Single by Guy Sebastian

from the album Closer to the Sun
- Released: 16 September 2006
- Genre: Pop
- Length: 3:44
- Label: Sony BMG
- Songwriter(s): Guy Sebastian, Phil Turcio, Gary Pinto

Guy Sebastian singles chronology
| "Oh Oh" (2005) | "Taller, Stronger, Better" (2006) | "Elevator Love" (2006) |

= Taller, Stronger, Better =

"Taller, Stronger, Better" is a song written by Guy Sebastian, Gary Pinto and Phil Turcio and was the first single off Sebastian third studio album, Closer to the Sun. He performed the song in the finale of It Takes Two and the Top 24 show of Australian Idol before the single was released.
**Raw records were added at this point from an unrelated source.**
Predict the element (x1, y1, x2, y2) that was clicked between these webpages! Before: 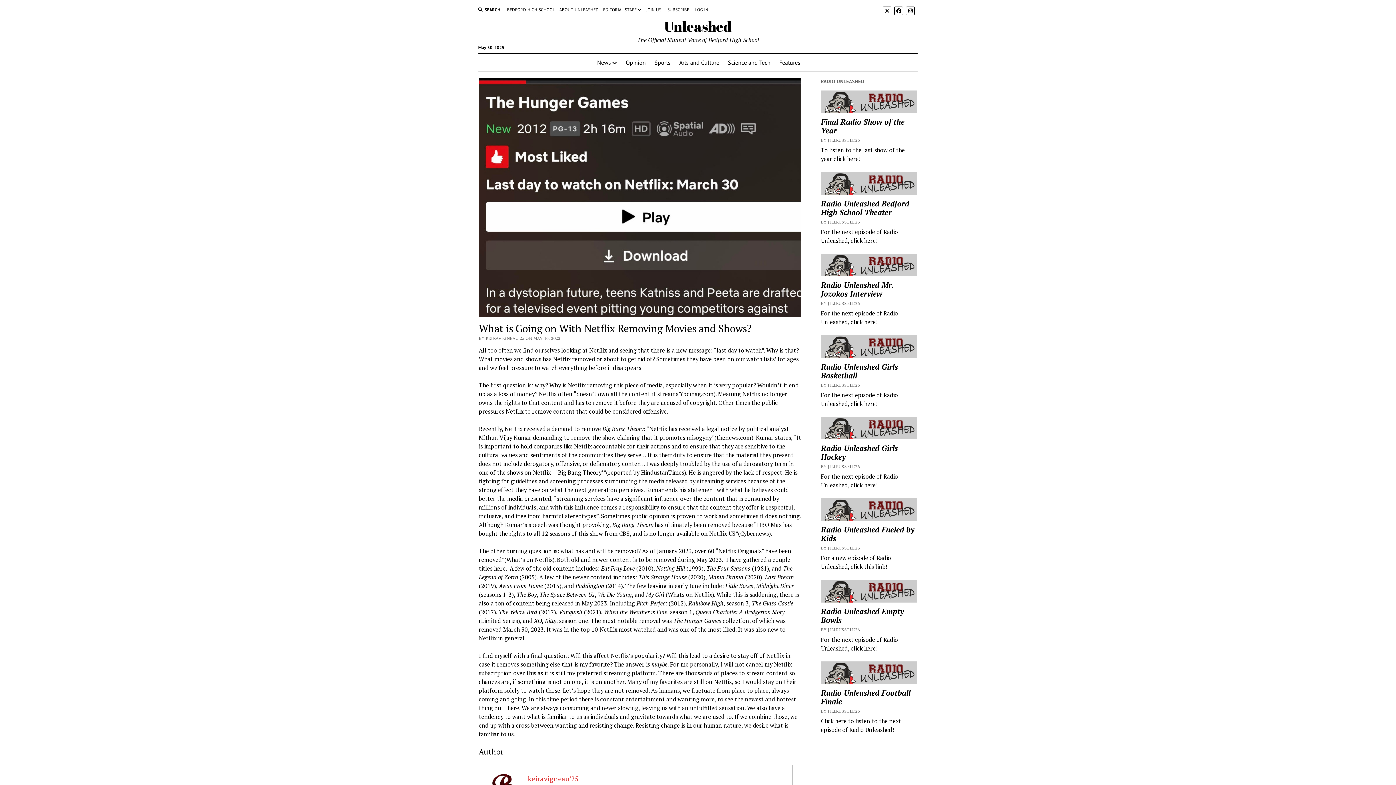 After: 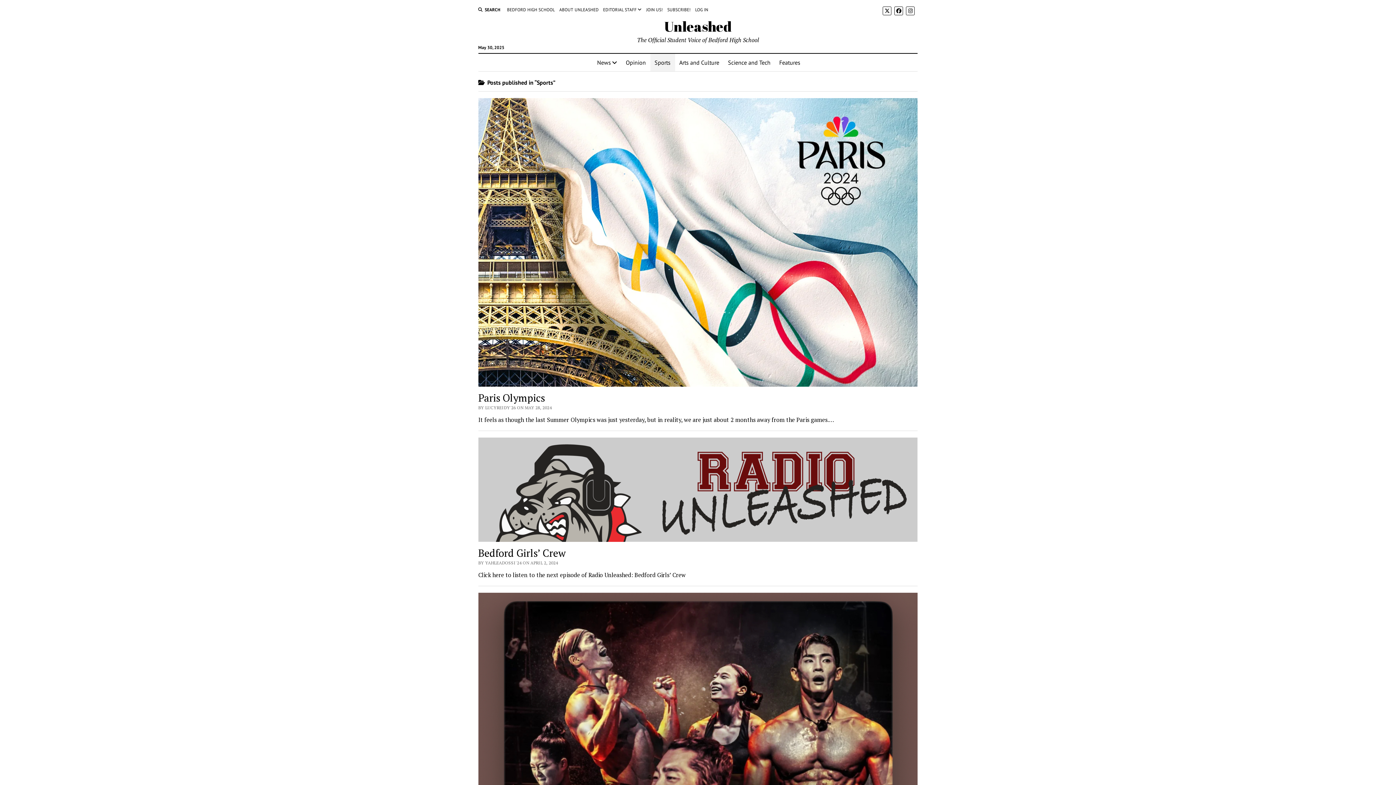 Action: label: Sports bbox: (650, 53, 675, 71)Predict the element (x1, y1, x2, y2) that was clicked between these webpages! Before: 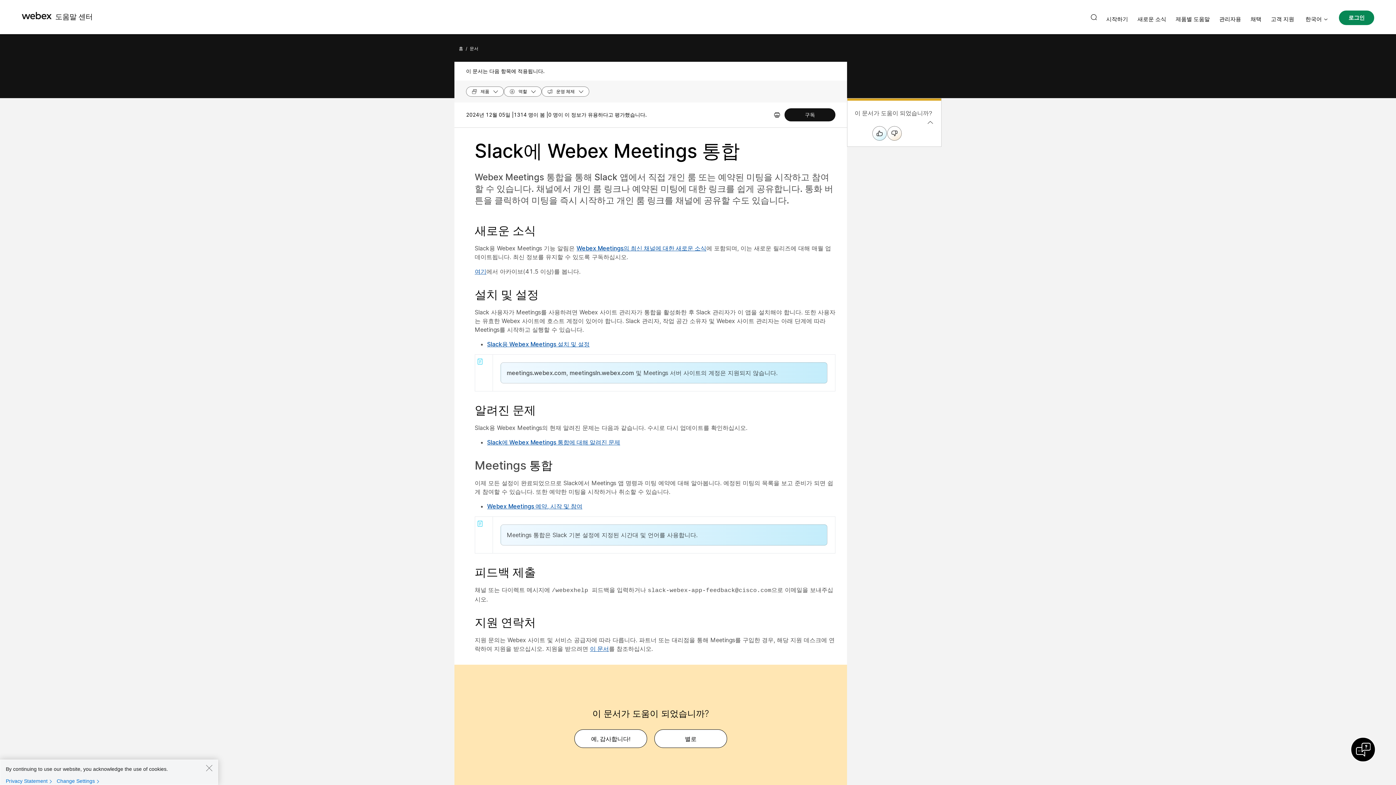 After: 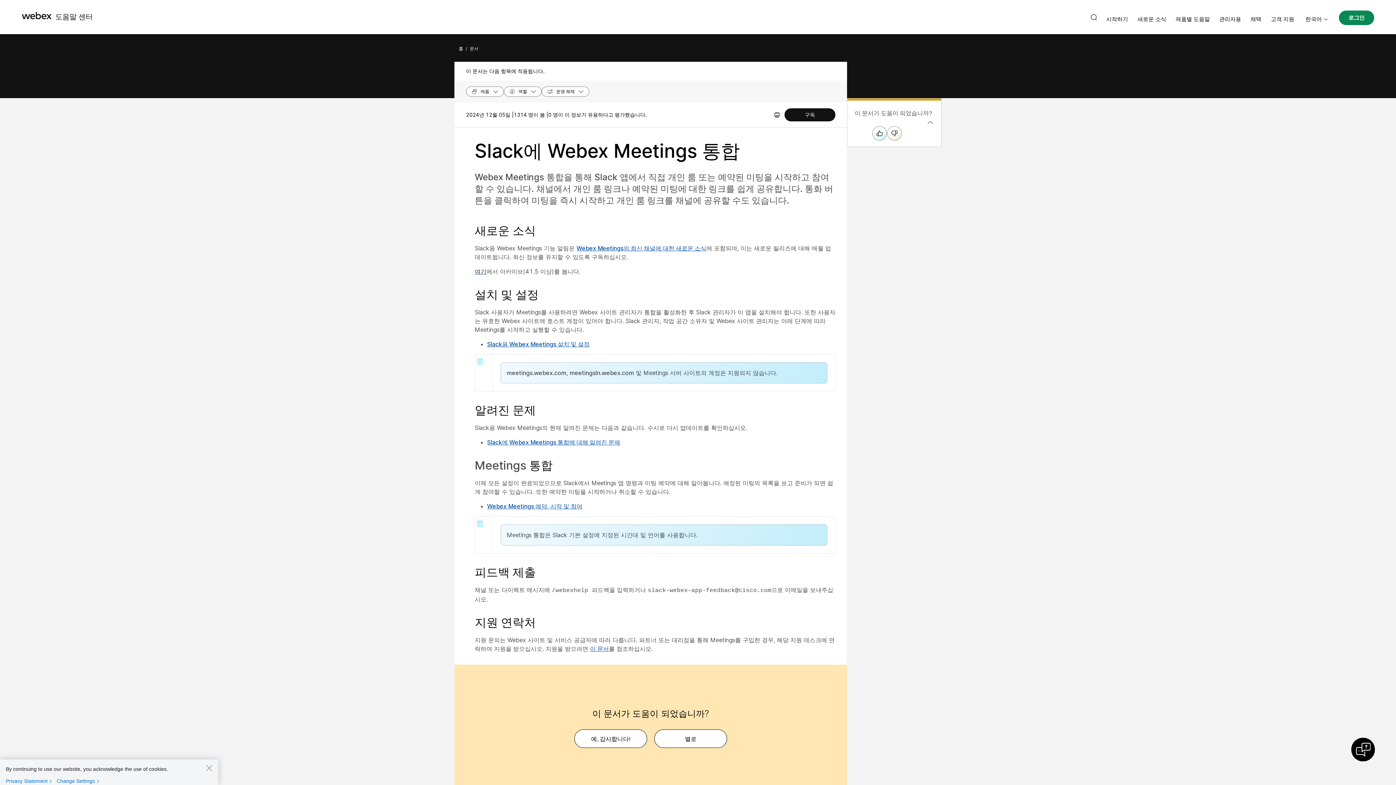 Action: label: 여기 bbox: (474, 268, 486, 275)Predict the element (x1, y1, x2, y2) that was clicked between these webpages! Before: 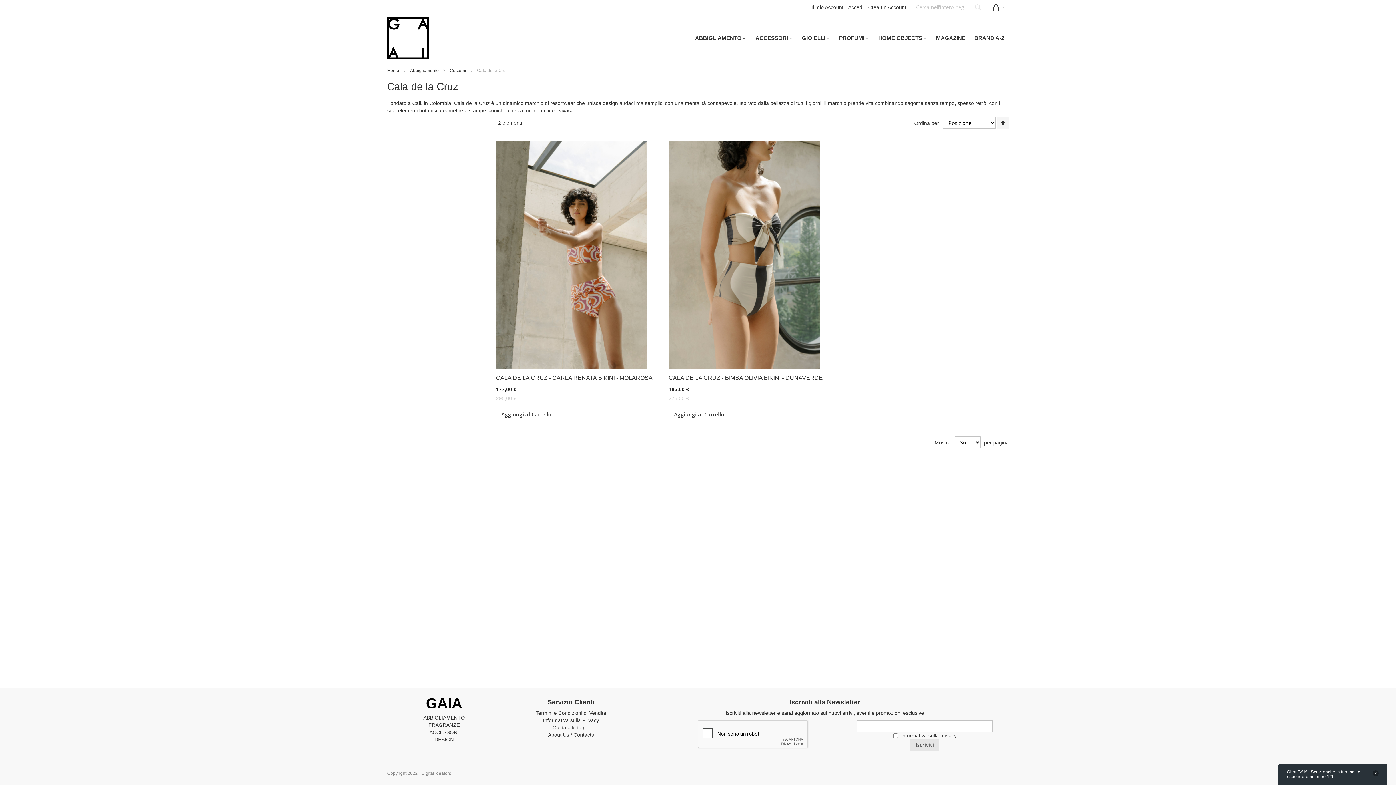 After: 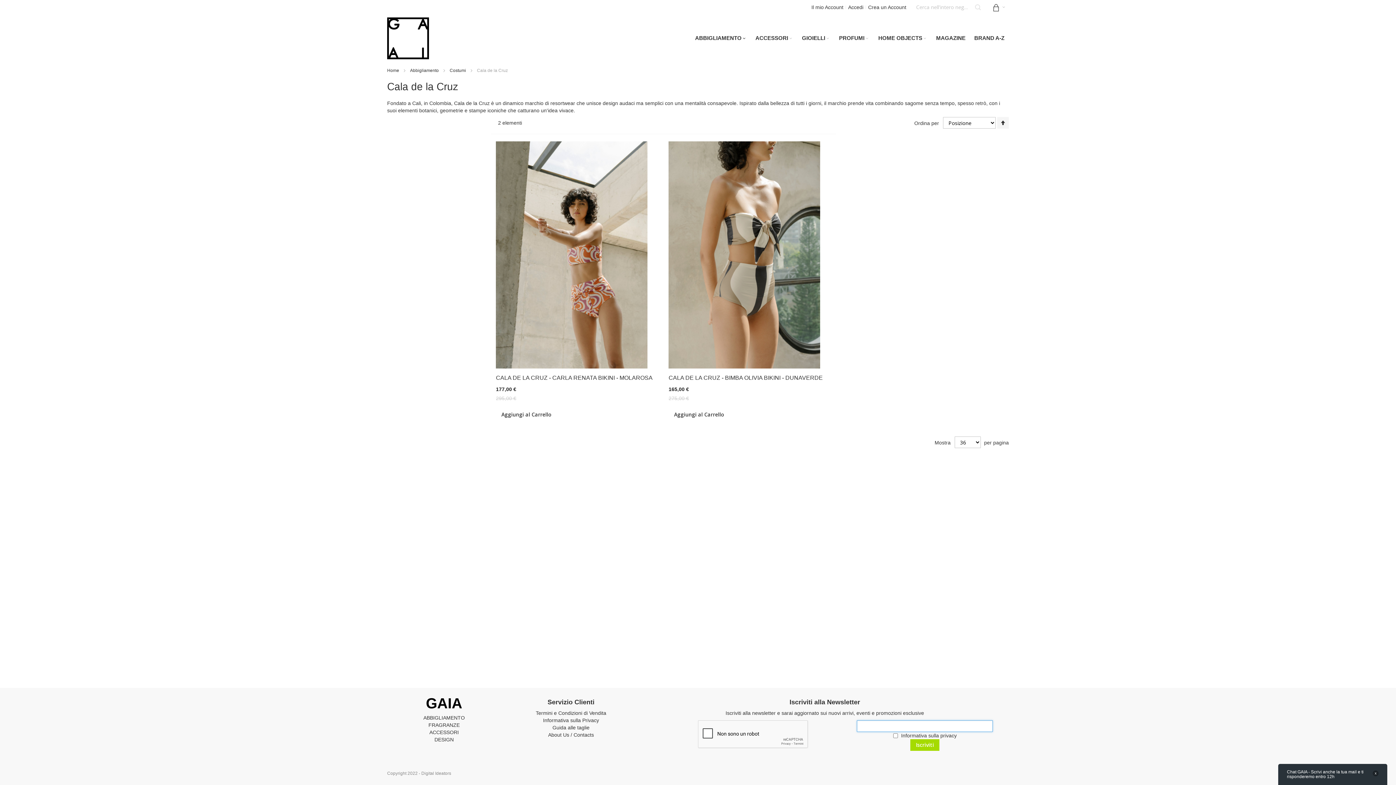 Action: label: Iscriviti bbox: (910, 739, 939, 751)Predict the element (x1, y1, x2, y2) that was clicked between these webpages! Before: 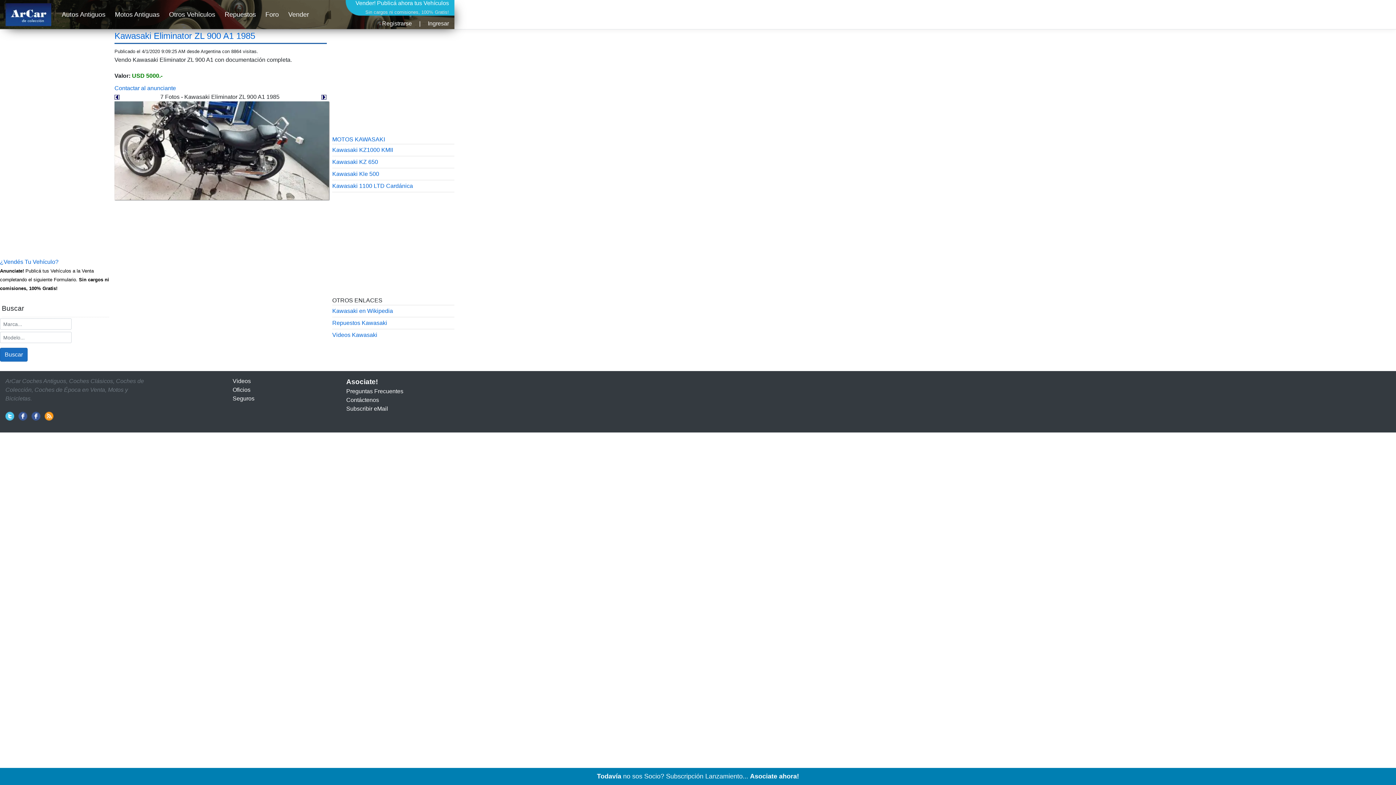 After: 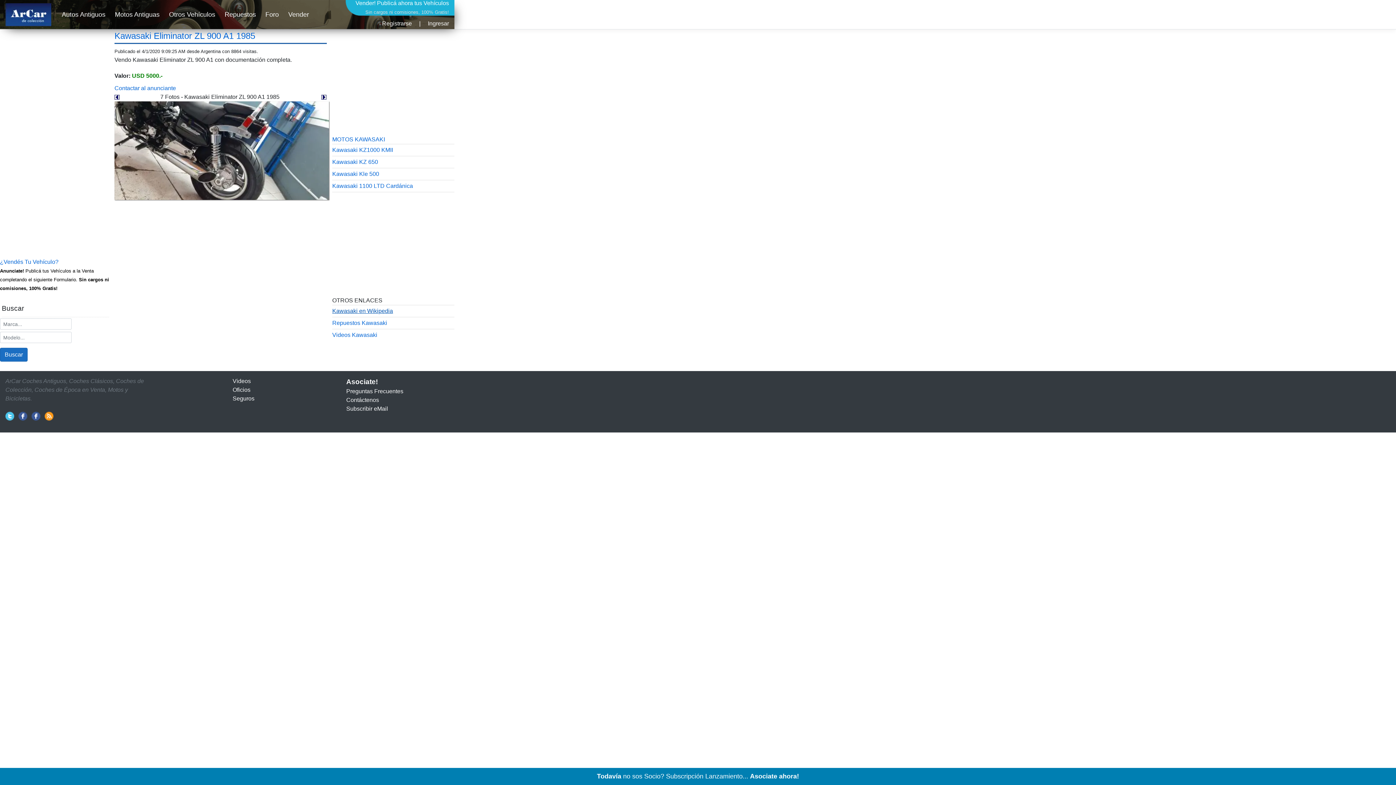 Action: bbox: (332, 308, 393, 314) label: Kawasaki en Wikipedia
The single debuted at number three in the ARIA Charts, and remained in the top ten for six weeks and gained gold accreditation.

==Track listing==

CD, digital download
| No. | Title | Length |
|---|---|---|
| 1. | "Taller, Stronger, Better" | 3:48 |
| 2. | "Do Life" | 3:52 |
| 3. | "Taller, Stronger, Better" (vocal mix) | 3:47 |

==Charts==

| Chart (2006) | Peak position |
|---|---|
| Australia (ARIA) | 3 |

==Certifications==

| Region | Certification | Certified units/sales |
| Australia (ARIA) | Gold | 35,000^{^} |
^{^} Shipments figures based on certification alone.